Ben: But it would help with where my fingers are placed.
Daniel: Exactly. It'll help you with the technical aspects and it's really interesting, Ben. Like you know we've been live as a commercial company for about a month and a half now and we've been able to engage with many of our users who have bought units, and we asked them, “What are you using it for?” And just a really surprising number of musicians are behind us. Like this is a user base that we've, we haven't done any marketing towards like we’ve been only focused on sports.
Ben: That's awesome. I’m actually headed down to LA tomorrow morning for some trips and meetings, and stuff down there, and I always pack my ukulele when I can because I like to play the ukulele in the evenings. I’m actually gonna toss my halo sport in my bag and try this. Try a neuro priming session before I play my uke just to see what happens. I hadn’t thought about using it for something like that but that's actually, that’s a really cool idea and I can just use it around in my motor cortex to for example like allow my fingers to learn better where to be placed?
Daniel: Yeah, that sort of manual dexterity that is required out of your fingers particularly in your left hand because that’s the hand that's interacting with the strings.
Ben: Gotcha. Now there are actually, there's three different settings, so just the way that this works for those of you listening in, it syncs with an app on your phone. So you open up the app and the app allows you to like start a session, pause a sessions or, and this is what I want to ask you about, Doctor Chao, choose a different session. So there’s like one for legs, and arms, and core, but then there are two other sessions for, I believe, it's like the hands and fingers, right?
Daniel: Yeah, so you know most of our users, if you're using it for purposes for applications in the gym, you want to use, “legs, core, shoulders” that application of that mode. For the two other modes that are really getting at fingers and hands, this is for like a really delicate work for hands and fingers so this would be playing a musical instrument like a guitar or piano or violin. It would be for video gamers.
Ben: That’s what I was going to ask you about for like e-sports if it can be used for something like that.

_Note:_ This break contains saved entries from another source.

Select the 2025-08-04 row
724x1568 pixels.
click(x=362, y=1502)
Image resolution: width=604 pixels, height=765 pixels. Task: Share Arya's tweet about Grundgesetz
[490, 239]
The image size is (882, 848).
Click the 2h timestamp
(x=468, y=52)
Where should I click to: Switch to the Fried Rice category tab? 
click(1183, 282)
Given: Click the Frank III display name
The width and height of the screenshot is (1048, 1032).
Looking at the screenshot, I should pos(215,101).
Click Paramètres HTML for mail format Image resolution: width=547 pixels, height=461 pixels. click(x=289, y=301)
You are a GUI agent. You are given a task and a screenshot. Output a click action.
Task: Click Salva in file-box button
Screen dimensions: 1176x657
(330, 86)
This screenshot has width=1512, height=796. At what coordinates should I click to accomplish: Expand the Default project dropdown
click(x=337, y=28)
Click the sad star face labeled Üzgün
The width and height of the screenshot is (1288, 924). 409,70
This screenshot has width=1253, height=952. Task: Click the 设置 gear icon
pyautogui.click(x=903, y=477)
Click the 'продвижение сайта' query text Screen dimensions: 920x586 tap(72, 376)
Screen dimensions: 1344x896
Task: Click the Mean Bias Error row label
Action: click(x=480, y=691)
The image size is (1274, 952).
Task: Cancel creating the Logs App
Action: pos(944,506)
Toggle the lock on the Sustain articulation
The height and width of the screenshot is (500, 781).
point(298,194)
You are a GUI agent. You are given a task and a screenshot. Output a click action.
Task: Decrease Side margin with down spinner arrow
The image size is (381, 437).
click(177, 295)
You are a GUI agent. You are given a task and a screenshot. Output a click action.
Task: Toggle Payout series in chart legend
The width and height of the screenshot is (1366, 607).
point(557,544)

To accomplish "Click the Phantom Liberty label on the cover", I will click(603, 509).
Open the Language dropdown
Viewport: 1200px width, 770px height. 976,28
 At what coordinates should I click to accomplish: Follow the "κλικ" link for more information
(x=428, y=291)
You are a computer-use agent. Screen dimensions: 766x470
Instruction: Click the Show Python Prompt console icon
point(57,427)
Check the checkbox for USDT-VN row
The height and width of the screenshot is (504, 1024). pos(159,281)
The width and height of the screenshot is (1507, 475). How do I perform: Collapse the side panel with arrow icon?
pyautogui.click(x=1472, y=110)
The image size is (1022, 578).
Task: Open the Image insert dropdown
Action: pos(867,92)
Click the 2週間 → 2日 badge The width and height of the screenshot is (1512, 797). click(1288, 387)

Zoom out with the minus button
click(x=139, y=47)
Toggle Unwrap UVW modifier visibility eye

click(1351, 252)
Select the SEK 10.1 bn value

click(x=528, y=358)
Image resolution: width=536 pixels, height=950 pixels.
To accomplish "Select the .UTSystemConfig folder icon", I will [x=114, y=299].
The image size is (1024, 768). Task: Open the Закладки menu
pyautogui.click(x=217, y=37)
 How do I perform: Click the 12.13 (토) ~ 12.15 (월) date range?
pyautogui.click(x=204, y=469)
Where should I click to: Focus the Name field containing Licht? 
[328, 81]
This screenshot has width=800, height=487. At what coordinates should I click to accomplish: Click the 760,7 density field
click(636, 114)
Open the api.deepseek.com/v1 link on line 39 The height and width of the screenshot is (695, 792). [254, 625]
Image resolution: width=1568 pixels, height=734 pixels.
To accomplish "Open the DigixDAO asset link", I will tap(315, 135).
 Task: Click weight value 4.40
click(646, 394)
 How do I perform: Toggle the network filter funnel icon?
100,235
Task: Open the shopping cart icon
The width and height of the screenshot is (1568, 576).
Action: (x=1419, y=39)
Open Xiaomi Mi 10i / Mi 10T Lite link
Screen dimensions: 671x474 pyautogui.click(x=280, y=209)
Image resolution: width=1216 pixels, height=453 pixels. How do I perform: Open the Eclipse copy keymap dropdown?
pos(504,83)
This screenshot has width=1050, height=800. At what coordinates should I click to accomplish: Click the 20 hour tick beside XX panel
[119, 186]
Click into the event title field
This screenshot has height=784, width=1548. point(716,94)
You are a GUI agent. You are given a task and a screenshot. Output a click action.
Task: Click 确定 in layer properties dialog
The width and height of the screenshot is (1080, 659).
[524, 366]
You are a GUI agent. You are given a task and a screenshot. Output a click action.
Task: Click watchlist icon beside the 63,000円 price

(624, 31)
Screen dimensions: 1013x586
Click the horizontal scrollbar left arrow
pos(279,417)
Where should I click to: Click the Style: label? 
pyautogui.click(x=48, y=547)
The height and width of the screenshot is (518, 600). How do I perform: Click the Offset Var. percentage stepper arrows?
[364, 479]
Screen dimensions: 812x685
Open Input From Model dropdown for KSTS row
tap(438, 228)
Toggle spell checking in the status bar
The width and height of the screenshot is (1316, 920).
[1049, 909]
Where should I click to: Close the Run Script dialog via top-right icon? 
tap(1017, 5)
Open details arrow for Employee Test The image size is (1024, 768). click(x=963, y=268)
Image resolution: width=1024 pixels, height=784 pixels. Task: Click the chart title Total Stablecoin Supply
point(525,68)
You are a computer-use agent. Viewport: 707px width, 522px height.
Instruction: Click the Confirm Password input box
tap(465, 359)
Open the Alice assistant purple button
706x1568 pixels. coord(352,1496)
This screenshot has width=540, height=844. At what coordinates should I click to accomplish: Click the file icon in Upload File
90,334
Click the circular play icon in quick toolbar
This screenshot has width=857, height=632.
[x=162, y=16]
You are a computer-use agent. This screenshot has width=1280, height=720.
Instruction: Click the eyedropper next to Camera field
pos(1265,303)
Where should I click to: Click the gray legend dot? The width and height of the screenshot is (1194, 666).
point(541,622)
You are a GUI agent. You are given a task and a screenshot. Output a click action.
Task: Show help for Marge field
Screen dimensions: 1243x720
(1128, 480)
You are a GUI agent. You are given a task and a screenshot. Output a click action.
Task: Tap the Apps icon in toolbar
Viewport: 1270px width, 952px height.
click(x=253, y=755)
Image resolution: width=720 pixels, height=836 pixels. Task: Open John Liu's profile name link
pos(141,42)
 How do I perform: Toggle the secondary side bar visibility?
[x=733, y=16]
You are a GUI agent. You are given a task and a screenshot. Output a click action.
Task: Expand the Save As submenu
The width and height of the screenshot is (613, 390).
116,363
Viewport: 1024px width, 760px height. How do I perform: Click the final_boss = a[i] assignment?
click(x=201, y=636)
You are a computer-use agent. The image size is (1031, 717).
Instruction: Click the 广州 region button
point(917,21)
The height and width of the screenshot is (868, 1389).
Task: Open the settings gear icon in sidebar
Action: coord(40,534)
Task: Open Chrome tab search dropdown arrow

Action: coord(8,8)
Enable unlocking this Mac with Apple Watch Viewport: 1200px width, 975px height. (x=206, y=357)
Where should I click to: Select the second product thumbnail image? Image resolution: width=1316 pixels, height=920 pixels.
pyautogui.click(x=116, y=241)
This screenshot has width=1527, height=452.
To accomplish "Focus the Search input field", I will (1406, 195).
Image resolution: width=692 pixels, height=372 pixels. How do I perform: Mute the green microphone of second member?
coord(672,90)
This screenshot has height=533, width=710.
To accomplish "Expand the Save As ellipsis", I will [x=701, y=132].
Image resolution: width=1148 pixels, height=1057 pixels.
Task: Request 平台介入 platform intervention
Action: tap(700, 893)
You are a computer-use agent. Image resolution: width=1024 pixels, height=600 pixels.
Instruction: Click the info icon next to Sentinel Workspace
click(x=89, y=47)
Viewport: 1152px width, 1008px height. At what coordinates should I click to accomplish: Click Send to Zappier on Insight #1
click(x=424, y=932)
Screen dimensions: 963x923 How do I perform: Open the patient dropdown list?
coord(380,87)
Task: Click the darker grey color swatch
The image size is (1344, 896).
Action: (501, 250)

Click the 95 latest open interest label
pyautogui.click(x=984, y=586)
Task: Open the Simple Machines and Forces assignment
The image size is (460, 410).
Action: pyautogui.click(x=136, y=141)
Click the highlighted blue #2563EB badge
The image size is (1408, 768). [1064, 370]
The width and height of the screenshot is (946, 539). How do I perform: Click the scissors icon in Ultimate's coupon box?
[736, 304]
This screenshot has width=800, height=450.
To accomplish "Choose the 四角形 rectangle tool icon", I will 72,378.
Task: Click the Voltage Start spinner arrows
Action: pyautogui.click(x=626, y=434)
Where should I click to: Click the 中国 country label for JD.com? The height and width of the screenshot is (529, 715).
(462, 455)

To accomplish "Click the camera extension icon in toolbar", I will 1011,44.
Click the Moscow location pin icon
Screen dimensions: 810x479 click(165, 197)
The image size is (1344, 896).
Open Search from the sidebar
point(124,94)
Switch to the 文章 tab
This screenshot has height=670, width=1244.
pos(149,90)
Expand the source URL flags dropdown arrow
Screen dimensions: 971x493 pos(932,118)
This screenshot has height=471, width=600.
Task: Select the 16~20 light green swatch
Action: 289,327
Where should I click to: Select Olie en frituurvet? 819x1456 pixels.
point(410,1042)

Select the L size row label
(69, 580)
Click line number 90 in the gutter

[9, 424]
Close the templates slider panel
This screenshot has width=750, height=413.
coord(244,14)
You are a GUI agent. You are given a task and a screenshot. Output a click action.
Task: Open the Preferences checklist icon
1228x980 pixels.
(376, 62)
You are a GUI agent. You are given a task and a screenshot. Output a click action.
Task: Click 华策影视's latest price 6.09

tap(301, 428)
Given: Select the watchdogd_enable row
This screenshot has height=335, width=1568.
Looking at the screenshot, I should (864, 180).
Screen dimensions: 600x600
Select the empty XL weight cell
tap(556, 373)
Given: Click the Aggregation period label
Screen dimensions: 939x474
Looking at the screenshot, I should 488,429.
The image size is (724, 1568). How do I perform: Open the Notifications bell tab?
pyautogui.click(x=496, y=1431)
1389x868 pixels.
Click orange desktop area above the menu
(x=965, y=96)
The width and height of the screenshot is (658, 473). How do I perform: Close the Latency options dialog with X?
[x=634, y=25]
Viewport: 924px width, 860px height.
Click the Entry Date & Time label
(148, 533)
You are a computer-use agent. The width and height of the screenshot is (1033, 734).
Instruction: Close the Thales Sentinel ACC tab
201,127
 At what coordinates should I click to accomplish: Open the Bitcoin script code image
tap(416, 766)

Daniel: Absolutely. So for your keyboard hand or if you play console games for you know, either of hands need to be very quick and dexterous. Certainly for your mouse hand if you’re like playing league of legends or counter strike or anything like that that really requires like precision with your mouse hand. Incredible amount of fine motor control that is required. So yeah, so those two programs for hands and fingers, it's those types of applications and like for some of our work with the military, they use hands and fingers setting for shooting practice.
Ben: So I could use this like, so if I'm right handed and I shoot a bow, which I do, I trained for bow hunting competitions would I want to run the session that targets my right hand or my left hand?
Daniel: Probably a little bit of both. Both need to be pretty steady.
Ben: Do I just run two sessions and do one for my left and one for my right?
Daniel: Yeah, probably on separate days.
Ben: Okay. Got it. So what's going on when you're stimulating the motor cortex? Like what's the different signal that you're sending when you choose right versus left, or is it just like targeting just a specific part of the head gear versus the whole thing?
Daniel: Yes, so the motor cortex is divided into different areas, so there's certain areas that are used to control your fingers. There are certain areas that are used to control your legs, arms, shoulders, so on and so forth.
Daniel: Every muscle group is represented in this typography that is called a homunculus. So they say there's a little man in your brain and it's sort of referring to the anatomic divisions of your motor cortex. So, like we know how the motor cortex maps and we can take advantage of that. So that's why if you look at the underside of the arch of halo sport, there's three different electrodes, depending on which program you pick, they’ll turn on or off different combinations of those three that are lying on your scalp.
Ben: Okay. That makes sense. That makes sense.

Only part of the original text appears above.